» **Short exercise**
Copy the items between the line containing "Select the GOLD,M30 chart title label" and the line containing "Action: pyautogui.click(x=639, y=663)", inclusive, replacing "Instruction" with "Goal" and keeping everything else the same. Leave the pictures out.

» **The data**
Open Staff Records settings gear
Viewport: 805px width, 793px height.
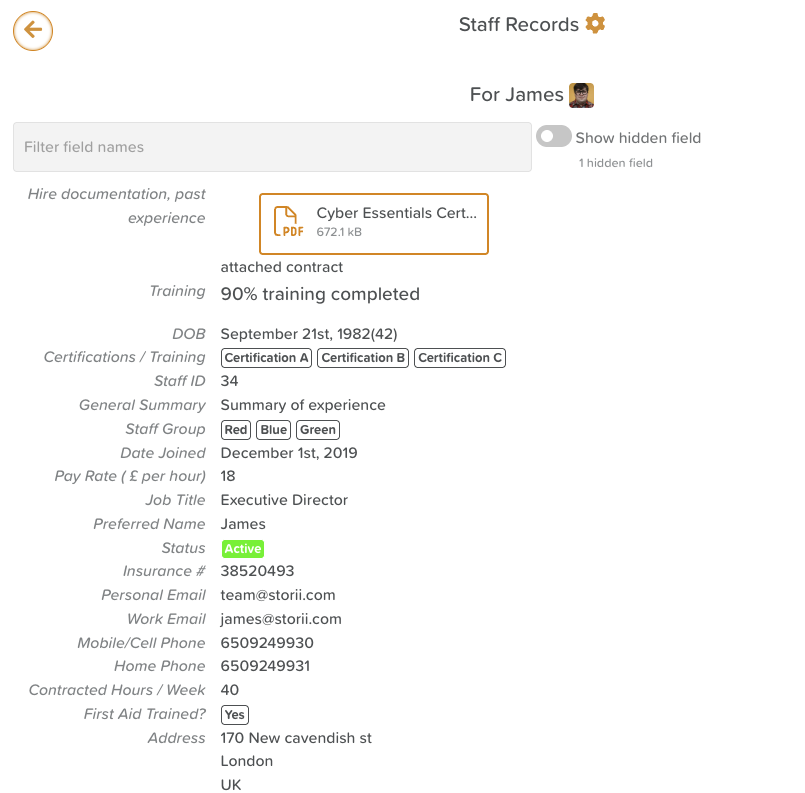596,24
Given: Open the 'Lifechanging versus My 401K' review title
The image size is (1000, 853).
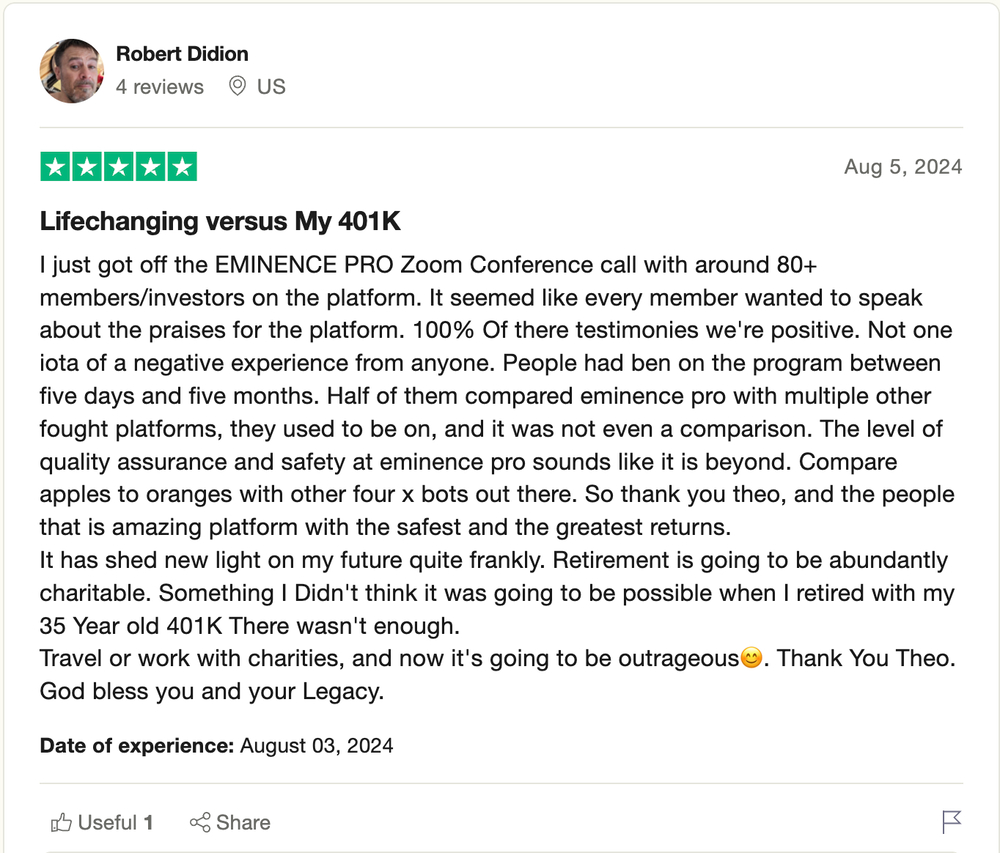Looking at the screenshot, I should (220, 221).
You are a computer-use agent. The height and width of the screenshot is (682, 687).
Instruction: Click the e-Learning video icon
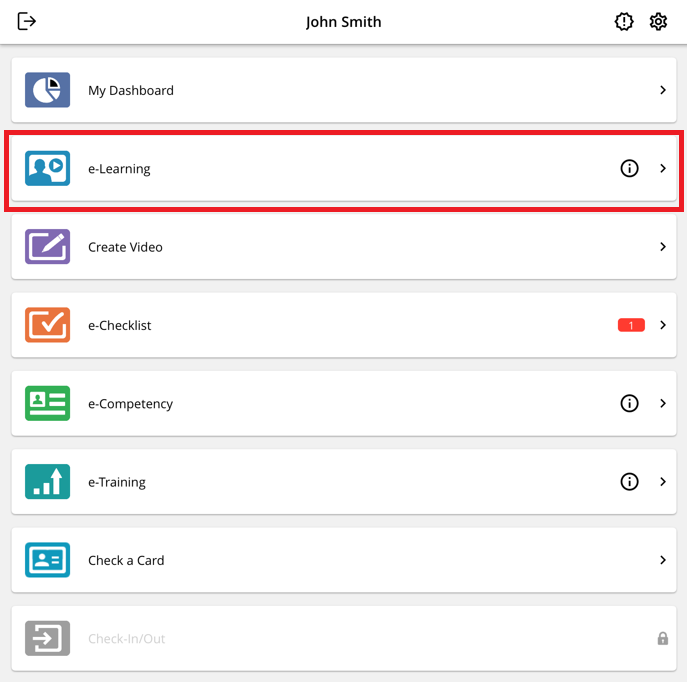point(47,169)
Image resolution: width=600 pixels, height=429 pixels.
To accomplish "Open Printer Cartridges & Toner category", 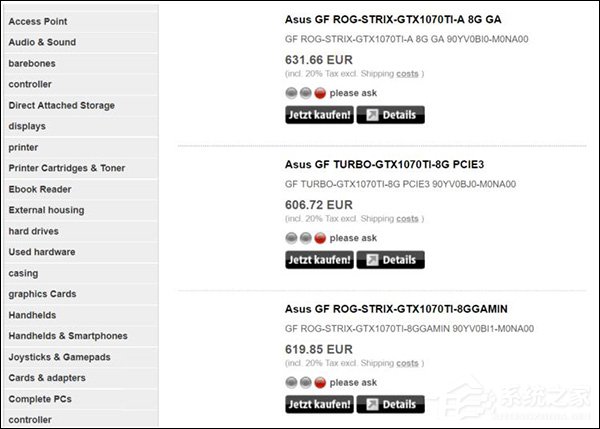I will 66,168.
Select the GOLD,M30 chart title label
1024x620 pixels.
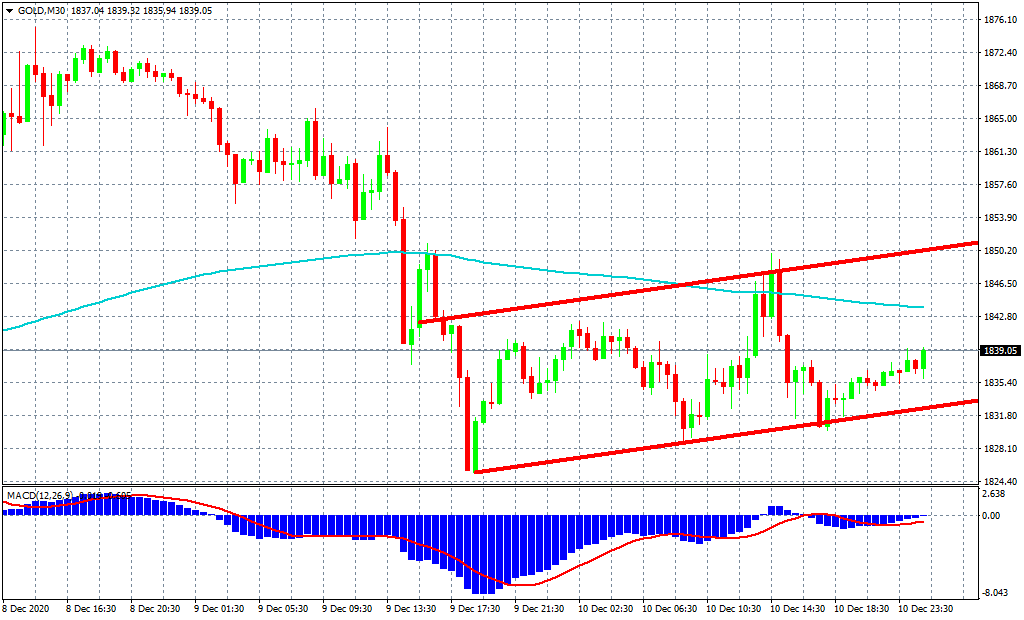(x=40, y=9)
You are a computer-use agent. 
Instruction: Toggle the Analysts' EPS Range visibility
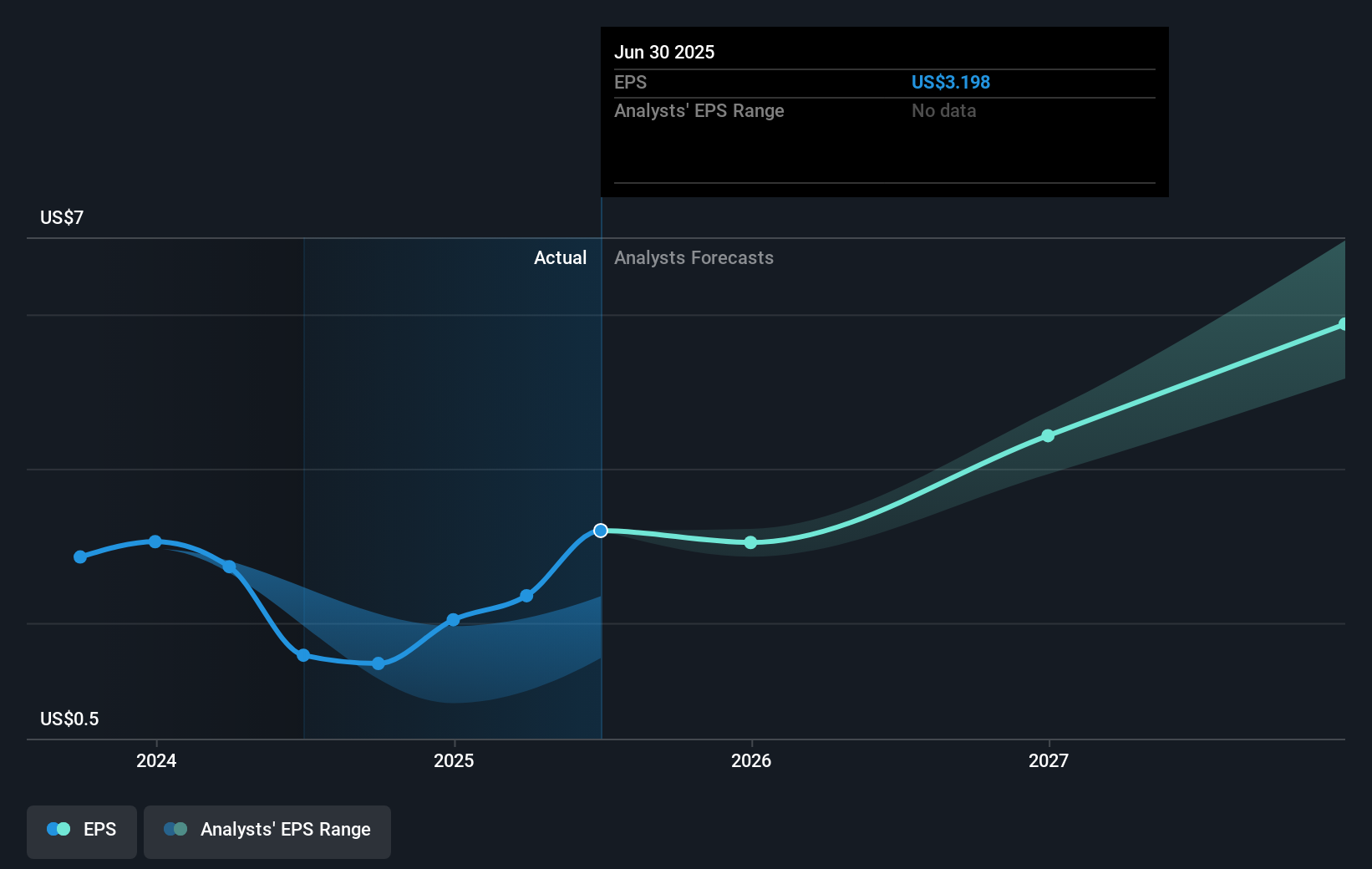(267, 830)
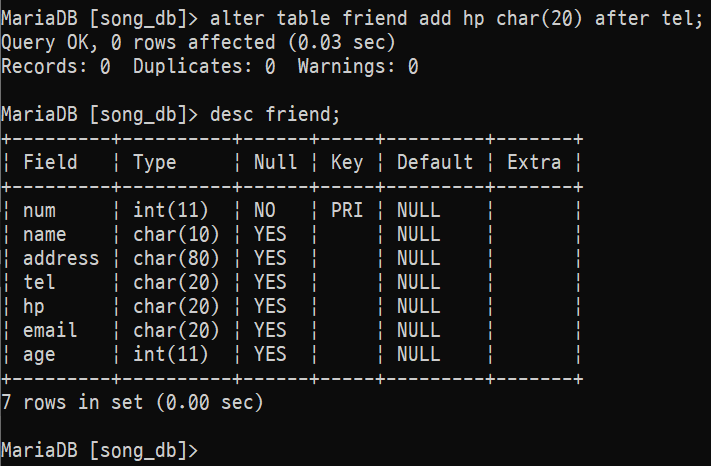Click the 'Null' column header
The image size is (711, 466).
coord(275,162)
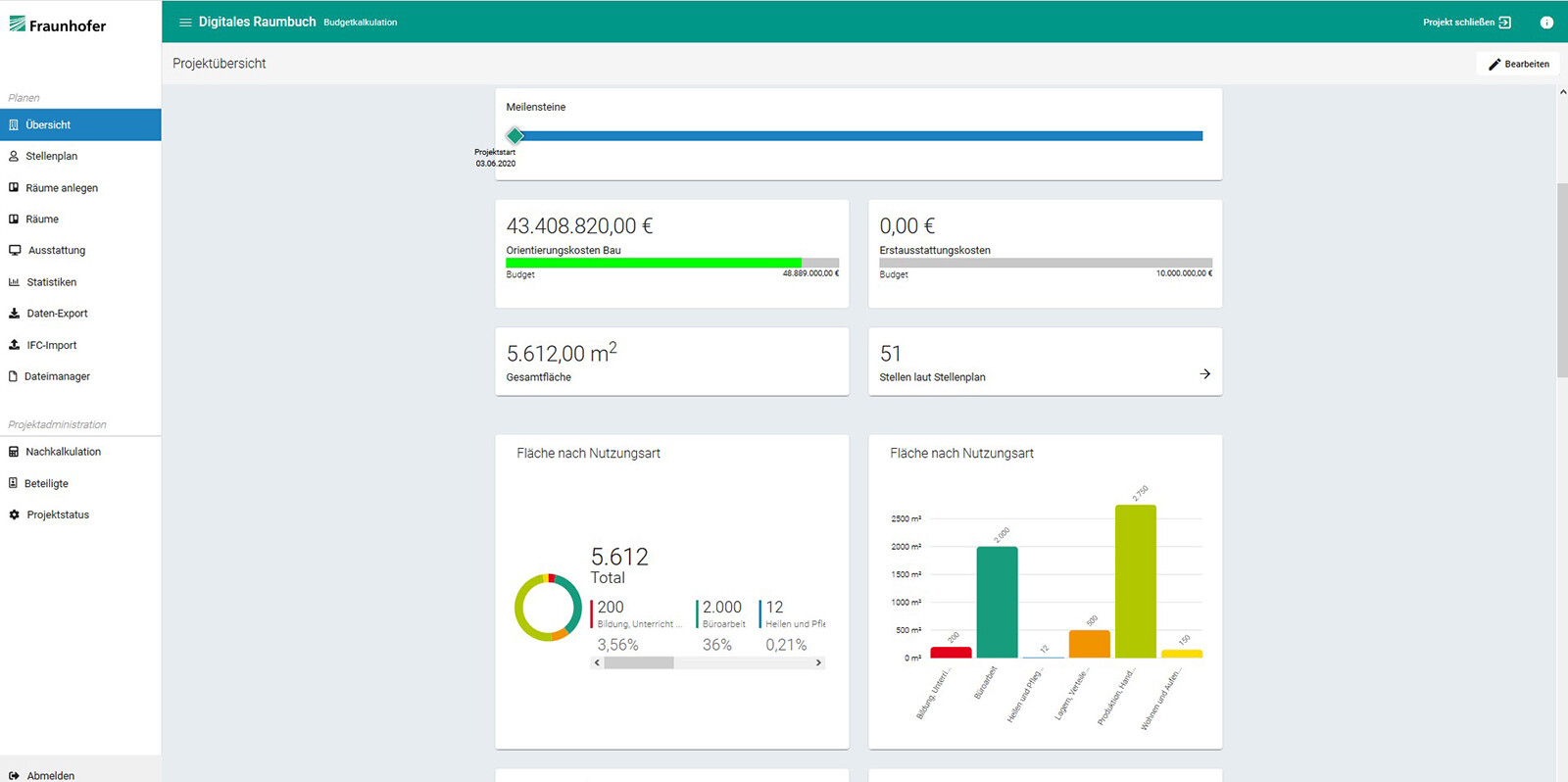The height and width of the screenshot is (782, 1568).
Task: Click the legend horizontal scrollbar thumb
Action: pyautogui.click(x=639, y=663)
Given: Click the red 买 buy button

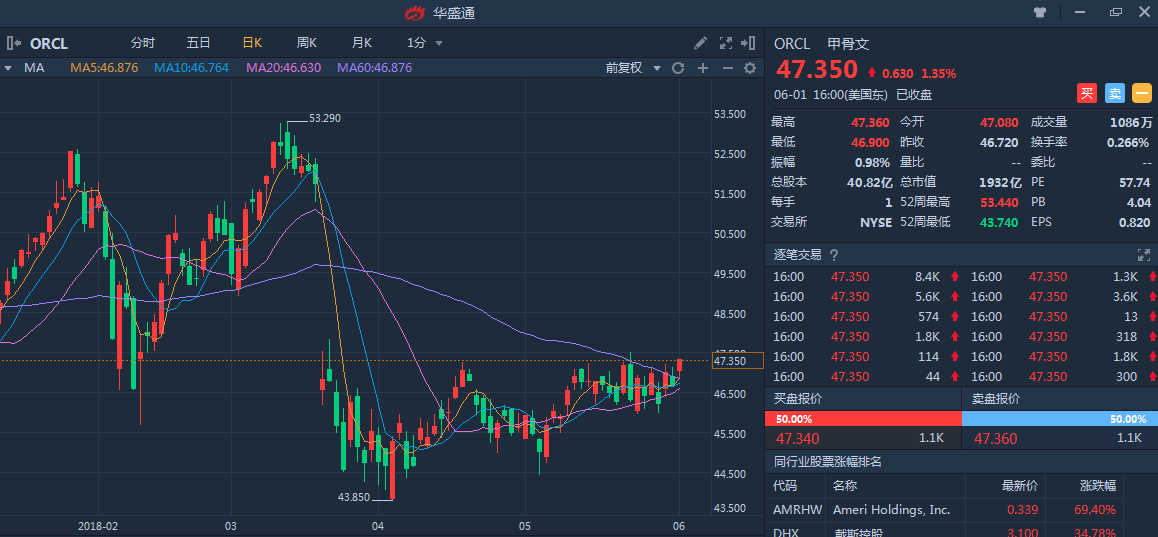Looking at the screenshot, I should pyautogui.click(x=1087, y=93).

» **Finished exercise**
Select the GOLD,M30 chart title label
1024x620 pixels.
(x=40, y=9)
You are a computer-use agent. 
Goal: Toggle the Analysts' EPS Range visibility
(267, 830)
Click the 'Null' column header
The image size is (711, 466).
coord(275,162)
The height and width of the screenshot is (782, 1568).
Task: Click the legend horizontal scrollbar thumb
Action: pyautogui.click(x=639, y=663)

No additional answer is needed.